Sebagai qaul alternatif, maka kualitas dari
pendapat ini adalah lemah. Pendapat yang terkuat adalah dari mazhab Syafii
yaitu didasarkan pada mafhum dari qaul alternatif tersebut, yaitu bahwa hak ijbâr
wali tidak gugur, namun dengan syarat ketiadaan ‘adâwah (permusuhan) antara
anak dengan wali dan anak dengan calon pasangannya.

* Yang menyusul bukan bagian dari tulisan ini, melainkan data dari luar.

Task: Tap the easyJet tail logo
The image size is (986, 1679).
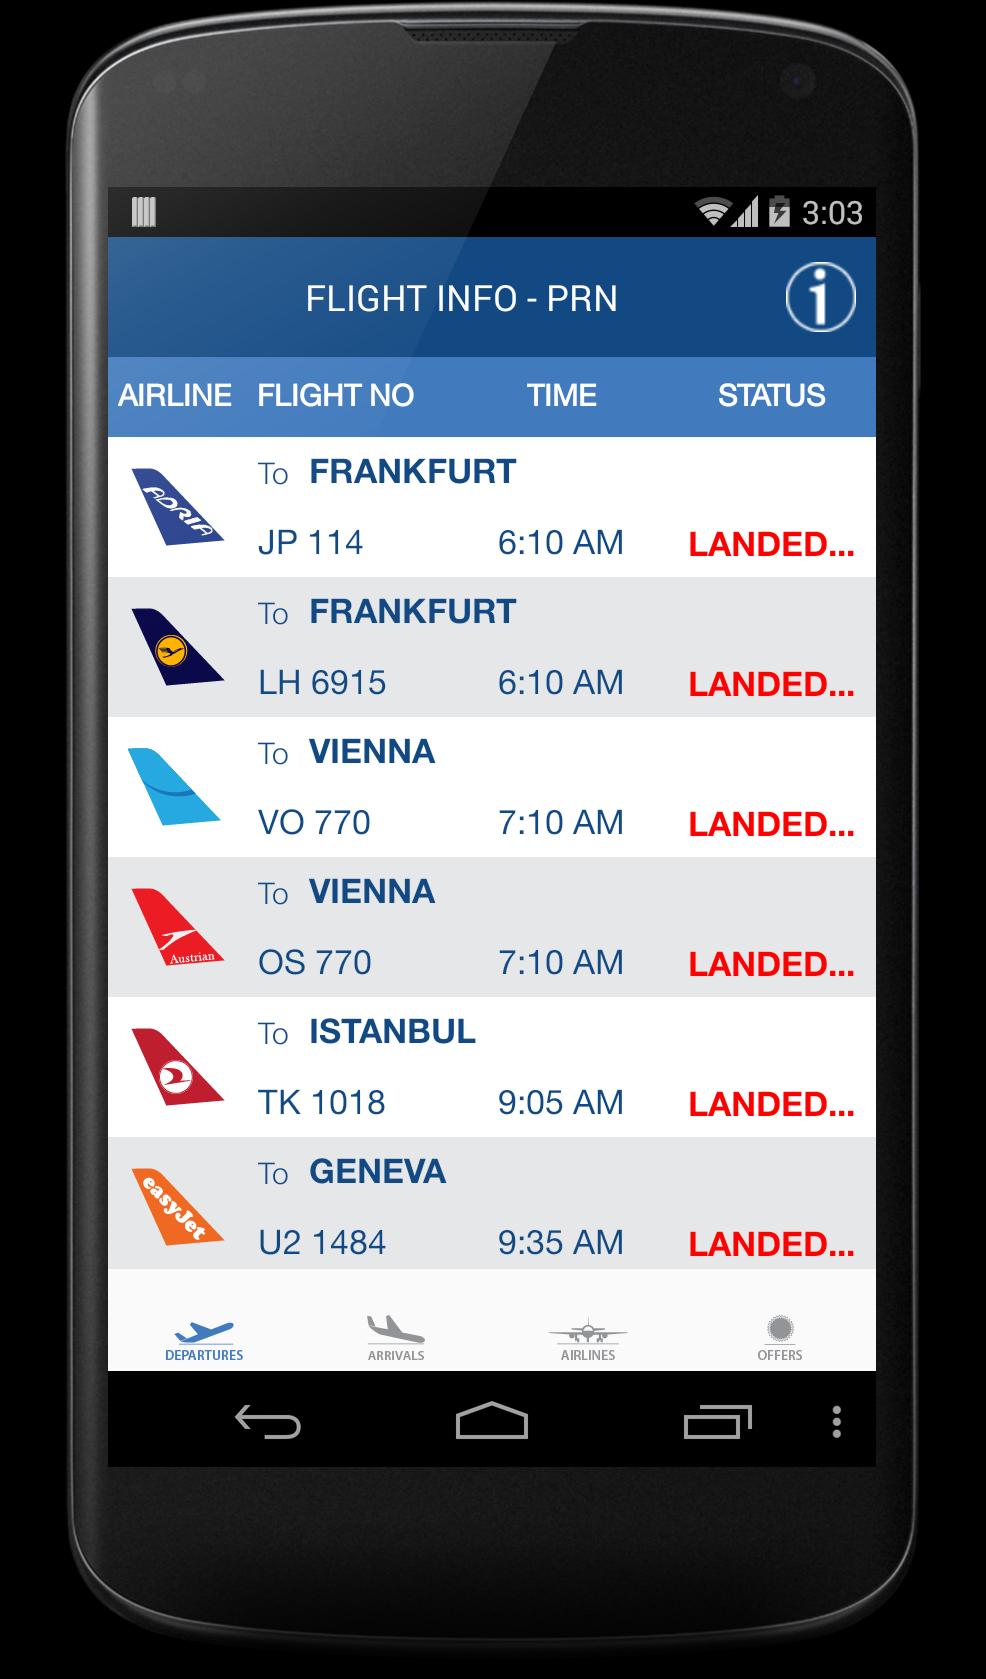Action: point(177,1207)

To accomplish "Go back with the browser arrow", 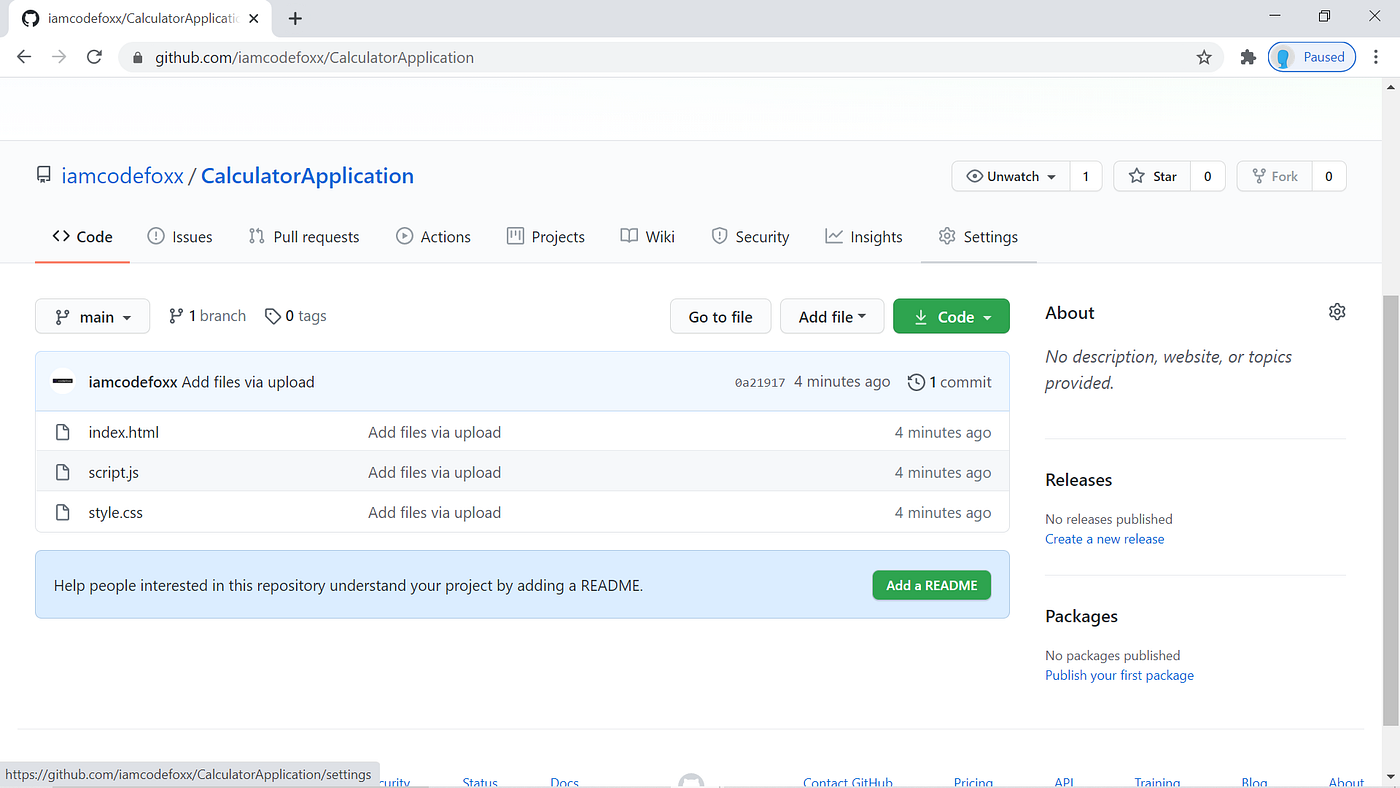I will click(24, 57).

2. Sebagai wujud pengakuan terhadap hak ijbar,
maka disyaratkan pula sifat kufunya (status setara) calon mempelai pilihan
orang tua. Ukuran dari kufu ini adalah mampu bekerja dan memberi nafkah dan
tidak jauh berbeda dengan si anak dari sisi usia. Pendapat ini adalah pendapat
yang paling kuat. Bahkan, orang tua bisa menolak calon yang disodorkan oleh si
anak manakala dijumpai ketidak-kufuan antara kedua calon mempelai.
3. Bila ijbar dengan syarat ketiadaan
permusuhan dan syarat kufu terpenuhi, maka mahar yang merupakan “hak setiap
calon mempelai perempuan” dalam syariat, harus ditentukan minimal menurut mahar
mitsil setempat. Tidak diperkenankan bagi wali mujbir untuk menetapkan mahar di
bawah mahar mitsil. Hal ini sebagai salah satu bentuk penghormatan terhadap hak
yang dimiliki anak.
4. Bila ketiganya telah tercapai, maka syarat
berikutnya adalah tidak boleh memaksa anak menikah dengan orang yang
dikhawatirkan dapat membahayakan terhadap agama, jiwa, aqal dan kehormatannya.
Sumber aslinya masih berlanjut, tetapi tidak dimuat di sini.